Top Twelve Tip #8
Meet the demands of regression: LNC


Linear regression makes three assumptions when fitting a straight-line model to data -- LNC. First, the y versus x relationship should be linear (L). There is little reason to fit a straight-line model to data that are curved. Predictions from the line would not be near where data are located. Second, the residuals should follow a normal distribution (N). This assures that the p-values are correct for this parametric process. If residuals are skewed, p-values will be too high, and significant x variables could be tossed away by mistake. Note that the normality assumption is not about the y variable, nor the x variable, but for their joint pattern as shown by residuals. Third, the variability around the line should be constant (C) for all values of x. Violation of this will again lead to a loss of power, possibly not seeing variables to be significant that actually are.

Environmental data commonly violate all three assumptions in their untransformed state.
Relationships appear curved, residuals skewed, and variation around the line increasing as the x variable increases. Evaluation of the three assumptions can be done using plots:

ResidPlots for TTT8

Upper left: a “residuals plot” to check if the pattern is linear.
Upper right: a probability plot to check the normality of residuals.
Lower left: a plot of standard error versus fitted values, to check whether variance is changing.


Alternatively, residuals can be checked for normality using the Shapiro-Wilk test and for constant / changing variances using the Breusch-Pagan or similar test.

For decades, noncompliance with assumptions was dealt with by transforming the y variable, often using logarithms.

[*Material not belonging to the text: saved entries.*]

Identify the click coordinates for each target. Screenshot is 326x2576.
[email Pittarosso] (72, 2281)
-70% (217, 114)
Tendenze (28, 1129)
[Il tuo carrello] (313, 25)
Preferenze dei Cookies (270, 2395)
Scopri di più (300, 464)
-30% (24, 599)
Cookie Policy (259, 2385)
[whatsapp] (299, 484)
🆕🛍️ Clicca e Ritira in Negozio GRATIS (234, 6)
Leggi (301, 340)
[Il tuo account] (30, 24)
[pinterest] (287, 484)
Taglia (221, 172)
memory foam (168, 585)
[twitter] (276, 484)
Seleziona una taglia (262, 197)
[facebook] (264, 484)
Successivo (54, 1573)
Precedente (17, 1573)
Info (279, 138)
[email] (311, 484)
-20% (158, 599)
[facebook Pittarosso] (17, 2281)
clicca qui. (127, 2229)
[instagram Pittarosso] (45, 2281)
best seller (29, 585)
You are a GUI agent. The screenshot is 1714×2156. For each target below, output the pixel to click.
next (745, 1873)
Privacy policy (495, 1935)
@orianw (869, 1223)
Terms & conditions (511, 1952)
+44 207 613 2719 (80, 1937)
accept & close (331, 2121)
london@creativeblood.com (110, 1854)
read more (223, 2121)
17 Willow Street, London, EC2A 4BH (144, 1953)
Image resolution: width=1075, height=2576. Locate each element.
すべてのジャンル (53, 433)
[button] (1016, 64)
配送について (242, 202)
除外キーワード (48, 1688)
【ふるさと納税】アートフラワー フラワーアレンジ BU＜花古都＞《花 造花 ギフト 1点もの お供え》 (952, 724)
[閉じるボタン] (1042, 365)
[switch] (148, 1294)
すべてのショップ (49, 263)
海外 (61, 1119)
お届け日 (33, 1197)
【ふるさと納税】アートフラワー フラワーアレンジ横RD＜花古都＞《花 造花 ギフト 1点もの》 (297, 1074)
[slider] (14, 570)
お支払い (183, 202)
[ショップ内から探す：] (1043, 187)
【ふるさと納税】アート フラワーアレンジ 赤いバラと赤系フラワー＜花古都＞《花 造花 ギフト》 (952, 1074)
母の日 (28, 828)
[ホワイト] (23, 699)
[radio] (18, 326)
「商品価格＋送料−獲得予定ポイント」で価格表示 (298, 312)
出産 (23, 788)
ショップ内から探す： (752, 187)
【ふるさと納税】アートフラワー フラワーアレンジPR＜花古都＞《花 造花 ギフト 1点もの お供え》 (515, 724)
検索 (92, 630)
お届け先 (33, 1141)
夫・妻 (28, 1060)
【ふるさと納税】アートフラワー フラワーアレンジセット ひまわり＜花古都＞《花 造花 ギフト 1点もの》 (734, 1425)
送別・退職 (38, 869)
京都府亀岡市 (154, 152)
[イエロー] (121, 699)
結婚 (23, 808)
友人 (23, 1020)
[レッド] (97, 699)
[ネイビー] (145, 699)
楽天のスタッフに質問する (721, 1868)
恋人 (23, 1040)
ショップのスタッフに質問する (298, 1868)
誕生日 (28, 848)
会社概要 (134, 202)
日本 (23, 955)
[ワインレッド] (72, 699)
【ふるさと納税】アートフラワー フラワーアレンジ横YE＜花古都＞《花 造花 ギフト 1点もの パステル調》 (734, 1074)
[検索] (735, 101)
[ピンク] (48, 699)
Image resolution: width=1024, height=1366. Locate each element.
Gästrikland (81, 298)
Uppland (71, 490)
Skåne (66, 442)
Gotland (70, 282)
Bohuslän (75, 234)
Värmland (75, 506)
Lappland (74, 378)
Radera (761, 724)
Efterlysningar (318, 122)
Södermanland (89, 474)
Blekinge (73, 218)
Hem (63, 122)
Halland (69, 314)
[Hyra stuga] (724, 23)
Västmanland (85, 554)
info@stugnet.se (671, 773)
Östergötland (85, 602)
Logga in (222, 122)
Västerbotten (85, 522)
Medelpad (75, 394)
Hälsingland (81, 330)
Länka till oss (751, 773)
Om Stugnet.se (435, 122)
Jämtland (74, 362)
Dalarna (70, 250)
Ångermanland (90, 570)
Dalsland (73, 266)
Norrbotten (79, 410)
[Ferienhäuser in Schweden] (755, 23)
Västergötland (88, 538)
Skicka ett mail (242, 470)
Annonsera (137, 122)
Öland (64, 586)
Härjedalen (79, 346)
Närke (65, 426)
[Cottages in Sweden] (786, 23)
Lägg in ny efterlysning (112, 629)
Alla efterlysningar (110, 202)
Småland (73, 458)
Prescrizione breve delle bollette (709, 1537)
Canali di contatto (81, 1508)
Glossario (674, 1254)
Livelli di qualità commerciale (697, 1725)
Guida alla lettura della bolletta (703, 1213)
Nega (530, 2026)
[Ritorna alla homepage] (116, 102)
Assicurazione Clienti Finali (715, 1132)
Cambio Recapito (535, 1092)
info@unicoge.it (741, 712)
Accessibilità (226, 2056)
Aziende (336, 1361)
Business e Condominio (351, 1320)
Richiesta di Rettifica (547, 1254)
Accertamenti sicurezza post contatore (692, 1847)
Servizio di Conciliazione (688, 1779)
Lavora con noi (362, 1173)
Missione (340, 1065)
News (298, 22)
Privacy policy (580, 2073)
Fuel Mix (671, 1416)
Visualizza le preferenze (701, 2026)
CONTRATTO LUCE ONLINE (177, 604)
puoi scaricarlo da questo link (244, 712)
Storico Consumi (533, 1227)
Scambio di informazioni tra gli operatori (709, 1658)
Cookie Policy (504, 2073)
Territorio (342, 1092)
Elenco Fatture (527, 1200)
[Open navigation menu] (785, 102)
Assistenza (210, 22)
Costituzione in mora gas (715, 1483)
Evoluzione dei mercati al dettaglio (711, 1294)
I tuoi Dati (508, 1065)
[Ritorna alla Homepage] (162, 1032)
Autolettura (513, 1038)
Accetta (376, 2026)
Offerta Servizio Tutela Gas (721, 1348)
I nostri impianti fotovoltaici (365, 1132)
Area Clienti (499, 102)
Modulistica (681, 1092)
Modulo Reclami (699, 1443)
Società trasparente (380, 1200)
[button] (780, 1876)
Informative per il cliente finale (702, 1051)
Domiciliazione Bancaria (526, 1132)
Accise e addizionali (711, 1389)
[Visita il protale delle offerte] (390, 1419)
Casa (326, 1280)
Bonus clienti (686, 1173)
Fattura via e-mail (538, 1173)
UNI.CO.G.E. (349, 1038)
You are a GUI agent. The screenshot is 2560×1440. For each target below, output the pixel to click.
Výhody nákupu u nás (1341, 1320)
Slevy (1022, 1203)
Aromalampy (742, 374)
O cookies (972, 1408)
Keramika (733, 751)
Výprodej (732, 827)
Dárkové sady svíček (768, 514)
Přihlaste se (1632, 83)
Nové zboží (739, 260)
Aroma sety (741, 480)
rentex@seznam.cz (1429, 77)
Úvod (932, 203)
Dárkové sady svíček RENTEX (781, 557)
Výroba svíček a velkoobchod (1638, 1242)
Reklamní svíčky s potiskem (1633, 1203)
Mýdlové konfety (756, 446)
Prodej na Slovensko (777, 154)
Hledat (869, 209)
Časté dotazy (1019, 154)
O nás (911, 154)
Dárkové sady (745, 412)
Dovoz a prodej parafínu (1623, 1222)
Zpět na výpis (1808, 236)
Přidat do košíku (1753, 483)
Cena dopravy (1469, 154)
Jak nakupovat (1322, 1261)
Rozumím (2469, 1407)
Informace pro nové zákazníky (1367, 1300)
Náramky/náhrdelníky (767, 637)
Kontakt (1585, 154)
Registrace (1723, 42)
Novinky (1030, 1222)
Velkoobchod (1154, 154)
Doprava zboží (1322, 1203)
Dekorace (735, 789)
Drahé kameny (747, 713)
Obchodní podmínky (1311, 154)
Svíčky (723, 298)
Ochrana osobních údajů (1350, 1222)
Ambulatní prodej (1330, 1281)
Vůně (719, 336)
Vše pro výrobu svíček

Logs frequently produce a straight-line pattern, near-normal residuals and constant variance. But the predicted values in original units are then geometric means (medians), not estimated means (see Tip #5). Today bootstrapping the regression relationship provides an alternative to transformation of the y-variable, avoiding normality and constant variance assumptions. However, the linear pattern remains important. If the data aren’t linear, don’t fit a linear model even with bootstrapping. Transformations to linearity still may be necessary.